Why does this matter? Well, as sociologist Dowell Myers pointed out at a New America event last fall, older Americans need today’s children to grow up and pay taxes to fund the United States’ retirement programs. As exhausting as they can be, today’s children are a critical economic resource.
And the demographics of the American student body are changing, too, as birth rates shift for various races and ethnicities. Latino students currently make up about one-quarter of American students. By 2036, projections suggest that that number will rise to about one-third of all students. As Myers put it, America’s older, whiter generations need this generation of young Latino students to succeed.
The National Council of La Raza (NCLR) hosted a webinar this week to show how teachers, schools, and districts can use the Common Core State Standards to improve educational outcomes for Latino students in New York—and beyond. Those increased successes are sorely needed. Only 62 percent of Latino students graduate high school in New York, fully 15 percentage points below the statewide rate of 77 percent high school completion.
And Common Core could particularly help those students.
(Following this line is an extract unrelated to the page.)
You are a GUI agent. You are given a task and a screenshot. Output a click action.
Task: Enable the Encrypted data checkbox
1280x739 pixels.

The panel noted that Latino families are often highly mobile, so wide variance between states’ academic standards has historically presented them with challenges. Fortunately, 82 percent of Latino students currently live in states adopting the Common Core.
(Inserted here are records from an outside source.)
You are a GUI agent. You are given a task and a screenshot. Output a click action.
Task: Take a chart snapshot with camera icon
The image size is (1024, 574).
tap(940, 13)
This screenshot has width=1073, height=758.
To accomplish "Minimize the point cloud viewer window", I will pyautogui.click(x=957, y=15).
Vanessa Ramos, the Senior Director for Policy at the Committee for Hispanic Children and Families, noted that New York should see the Common Core State Standards as an opportunity to serve its Latino students better. Over 14 percent of New York students are classified as English language learners, and over 60 percent of these students are native Spanish speakers. Supporting these students’ academic success—and their ability to meet the Common Core’s high expectations—will require building their bilingualism by using their home language at school. She also recommended that teachers and administrators involve parents in “creating language and literacy experiences at home to reinforce children’s learning at school in pre-K and beyond.” She cautioned that “not all schools are the same”—successful implementation of the standards will require different strategies at different places. Fortunately, she noted that the Common Core does not prescribe curricula, pedagogical methods, or methods of implementation.
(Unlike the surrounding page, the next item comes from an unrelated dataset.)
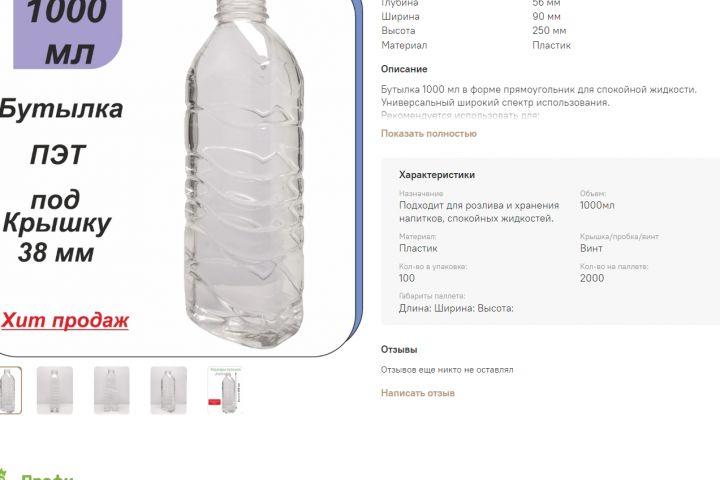This screenshot has width=720, height=480.
Task: Open the dimensions thumbnail with red label
Action: pyautogui.click(x=225, y=390)
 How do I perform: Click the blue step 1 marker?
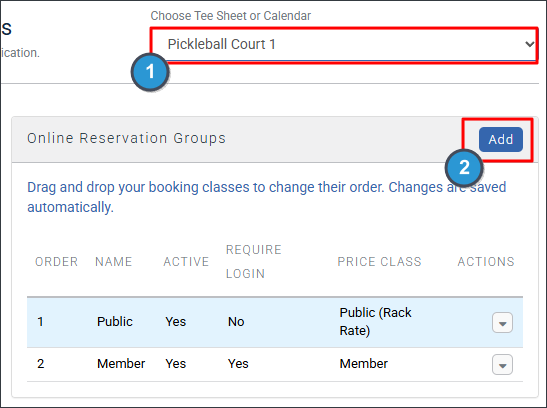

Amber Charter School’s Vasthi Acosta and Sashemani Elliot explained that the Common Core sets high “standards of excellence” for all students. They’ve also found that the standards are better organized than the ones they replaced. However, they noted that the new standards require students to broaden their vocabularies to include “domain-specific” words. These are terms like “kiln,” which is both infrequently used and critically important for understanding certain artistic domains. Mastering these sorts of words will require schools, teachers, and families to consciously work on developing their children’s vocabularies via fiction and non-fiction texts. This is particularly important for Latino students who are also dual language learners, since research shows that while their vocabularies are often as large as monolingual students, theirs are split across two languages. Ramos noted that the Common Core had allowed them to highlight recent research on bilingualism as an asset for higher-order thinking and long-term language development.
All of the webinar participants urged parents and educators alike to push back against the widespread misinformation about the standards. As NCLR’s Delia Pompa recently argued however, making the Common Core work for Latinos (and in general) comes down to “making sure that these standards are implemented in the most effective way possible.”
And while the Common Core State Standards were developed by the states, the United States’ shifting demographics suggest that getting the implementation right should be a national priority.